◆ What this task involves: Quote the listing below line for line and without alteration, leaving the pictures out of your reply.

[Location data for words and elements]
[Start]

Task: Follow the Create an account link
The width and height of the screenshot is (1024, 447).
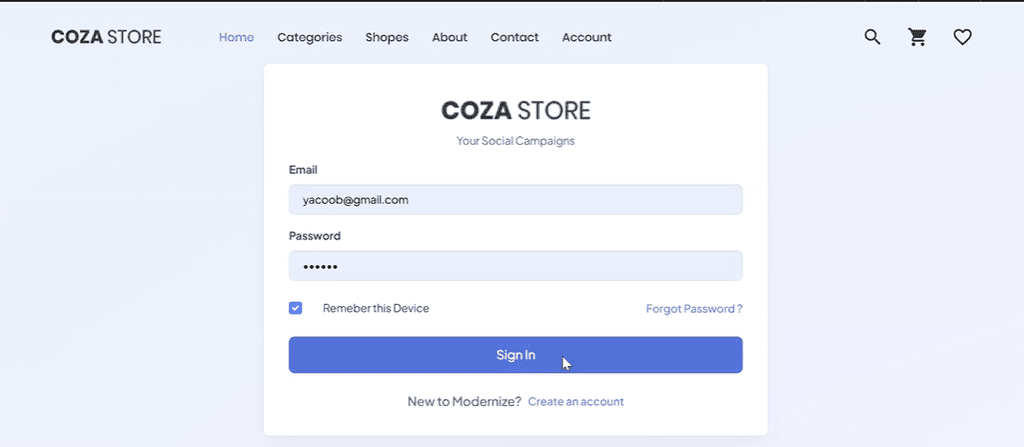Action: pyautogui.click(x=575, y=402)
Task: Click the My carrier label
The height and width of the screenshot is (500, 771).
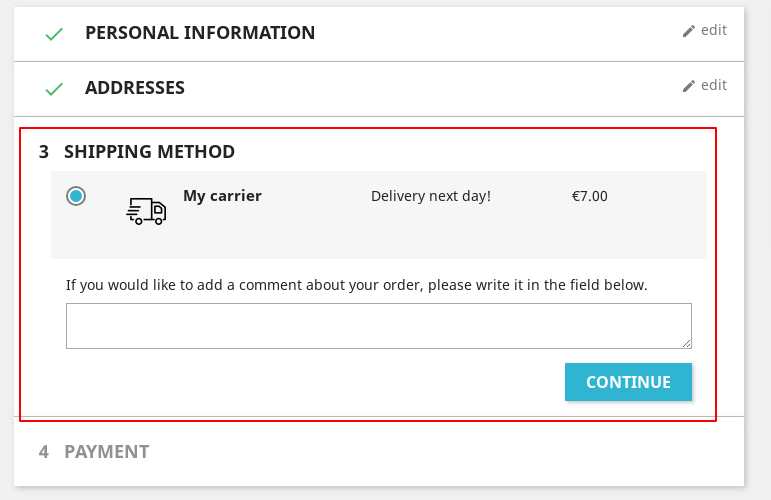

[End]

◆ Reply to the task:
Task: Follow the Create an account link
The width and height of the screenshot is (1024, 447).
Action: pyautogui.click(x=575, y=402)
Task: Click the My carrier label
The height and width of the screenshot is (500, 771).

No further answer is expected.